SUPPLIED DATA:
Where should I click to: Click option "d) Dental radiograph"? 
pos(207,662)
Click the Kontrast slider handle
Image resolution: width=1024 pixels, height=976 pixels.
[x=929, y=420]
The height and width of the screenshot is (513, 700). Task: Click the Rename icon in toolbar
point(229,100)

PROBLEM DETAILS: Write out the whole listing above, keeping each line exactly as it is.

YOUR RESPONSE:
Where should I click to: Click option "d) Dental radiograph"? 
pos(207,662)
Click the Kontrast slider handle
Image resolution: width=1024 pixels, height=976 pixels.
[x=929, y=420]
The height and width of the screenshot is (513, 700). Task: Click the Rename icon in toolbar
point(229,100)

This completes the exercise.